*** Opening Exercise data ***

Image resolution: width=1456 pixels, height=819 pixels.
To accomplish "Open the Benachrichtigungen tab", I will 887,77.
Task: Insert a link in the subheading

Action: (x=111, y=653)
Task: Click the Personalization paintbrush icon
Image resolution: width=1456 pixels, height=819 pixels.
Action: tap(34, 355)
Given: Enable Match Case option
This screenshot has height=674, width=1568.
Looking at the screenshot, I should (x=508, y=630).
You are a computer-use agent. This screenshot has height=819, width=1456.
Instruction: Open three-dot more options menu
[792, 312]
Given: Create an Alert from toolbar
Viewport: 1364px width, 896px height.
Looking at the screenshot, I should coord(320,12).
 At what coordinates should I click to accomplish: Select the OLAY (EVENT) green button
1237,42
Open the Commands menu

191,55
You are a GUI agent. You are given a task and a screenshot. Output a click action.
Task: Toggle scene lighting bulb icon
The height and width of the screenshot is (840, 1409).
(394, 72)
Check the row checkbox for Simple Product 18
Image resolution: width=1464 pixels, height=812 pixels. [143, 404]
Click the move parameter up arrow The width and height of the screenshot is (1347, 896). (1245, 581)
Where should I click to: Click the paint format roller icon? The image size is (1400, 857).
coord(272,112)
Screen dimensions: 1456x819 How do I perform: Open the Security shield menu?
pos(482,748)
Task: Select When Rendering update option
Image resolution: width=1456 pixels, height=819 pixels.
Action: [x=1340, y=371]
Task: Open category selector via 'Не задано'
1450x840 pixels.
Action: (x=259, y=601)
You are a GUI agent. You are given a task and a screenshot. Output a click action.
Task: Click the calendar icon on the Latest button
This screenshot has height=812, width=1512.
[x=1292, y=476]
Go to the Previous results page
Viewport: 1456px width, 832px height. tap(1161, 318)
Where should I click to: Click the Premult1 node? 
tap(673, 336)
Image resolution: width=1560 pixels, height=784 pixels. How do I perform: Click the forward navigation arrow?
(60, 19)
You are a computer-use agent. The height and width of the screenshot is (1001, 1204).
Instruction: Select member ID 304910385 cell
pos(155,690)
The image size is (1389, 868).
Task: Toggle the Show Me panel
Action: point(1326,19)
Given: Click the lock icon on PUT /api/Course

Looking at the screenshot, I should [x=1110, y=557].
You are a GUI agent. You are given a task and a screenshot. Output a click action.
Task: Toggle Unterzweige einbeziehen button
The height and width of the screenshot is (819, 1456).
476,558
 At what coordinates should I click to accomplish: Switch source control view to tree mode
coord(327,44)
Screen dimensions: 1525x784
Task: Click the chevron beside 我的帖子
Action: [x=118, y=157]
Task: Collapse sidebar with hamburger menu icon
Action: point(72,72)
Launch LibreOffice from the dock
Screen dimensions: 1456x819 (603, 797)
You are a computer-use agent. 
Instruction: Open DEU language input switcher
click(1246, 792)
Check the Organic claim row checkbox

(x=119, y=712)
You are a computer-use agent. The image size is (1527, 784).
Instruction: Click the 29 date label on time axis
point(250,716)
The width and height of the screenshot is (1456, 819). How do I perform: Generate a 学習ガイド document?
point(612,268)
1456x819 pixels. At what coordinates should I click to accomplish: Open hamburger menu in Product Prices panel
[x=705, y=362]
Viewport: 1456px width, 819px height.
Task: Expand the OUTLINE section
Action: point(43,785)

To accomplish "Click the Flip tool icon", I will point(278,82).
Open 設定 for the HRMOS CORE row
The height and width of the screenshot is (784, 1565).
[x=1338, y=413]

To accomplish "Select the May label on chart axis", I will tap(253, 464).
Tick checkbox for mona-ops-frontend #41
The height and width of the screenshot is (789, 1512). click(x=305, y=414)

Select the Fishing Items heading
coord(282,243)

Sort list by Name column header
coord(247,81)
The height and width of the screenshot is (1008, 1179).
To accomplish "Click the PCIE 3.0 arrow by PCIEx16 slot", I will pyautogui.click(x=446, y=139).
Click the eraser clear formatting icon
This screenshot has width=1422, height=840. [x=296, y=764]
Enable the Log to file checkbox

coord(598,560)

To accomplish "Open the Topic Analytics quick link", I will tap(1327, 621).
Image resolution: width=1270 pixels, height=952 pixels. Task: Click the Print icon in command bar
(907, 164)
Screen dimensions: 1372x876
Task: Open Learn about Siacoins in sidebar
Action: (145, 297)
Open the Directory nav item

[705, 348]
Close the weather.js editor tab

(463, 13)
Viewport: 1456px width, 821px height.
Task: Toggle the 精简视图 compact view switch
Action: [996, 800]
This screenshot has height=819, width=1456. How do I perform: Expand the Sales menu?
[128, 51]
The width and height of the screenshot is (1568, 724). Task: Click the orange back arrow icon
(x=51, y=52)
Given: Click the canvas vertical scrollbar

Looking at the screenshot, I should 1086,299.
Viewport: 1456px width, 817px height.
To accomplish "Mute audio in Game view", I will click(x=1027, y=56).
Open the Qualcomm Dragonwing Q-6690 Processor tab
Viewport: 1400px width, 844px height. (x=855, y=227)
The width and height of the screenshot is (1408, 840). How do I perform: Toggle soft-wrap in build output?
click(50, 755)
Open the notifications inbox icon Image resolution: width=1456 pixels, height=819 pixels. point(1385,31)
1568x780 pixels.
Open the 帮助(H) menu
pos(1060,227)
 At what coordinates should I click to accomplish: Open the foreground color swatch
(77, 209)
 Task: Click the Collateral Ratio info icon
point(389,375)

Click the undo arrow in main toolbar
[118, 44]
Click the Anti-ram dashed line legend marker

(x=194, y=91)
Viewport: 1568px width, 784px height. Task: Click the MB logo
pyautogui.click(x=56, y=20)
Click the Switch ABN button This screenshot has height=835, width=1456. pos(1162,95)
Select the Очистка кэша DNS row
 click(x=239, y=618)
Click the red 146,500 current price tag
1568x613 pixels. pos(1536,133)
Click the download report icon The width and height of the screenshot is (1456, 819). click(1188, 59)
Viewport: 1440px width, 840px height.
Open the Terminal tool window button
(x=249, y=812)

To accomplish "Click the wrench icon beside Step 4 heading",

*** Closing Exercise data ***

Looking at the entries above, say how many lines contain the word "computer". Only the number is wanted.

- Task result: 4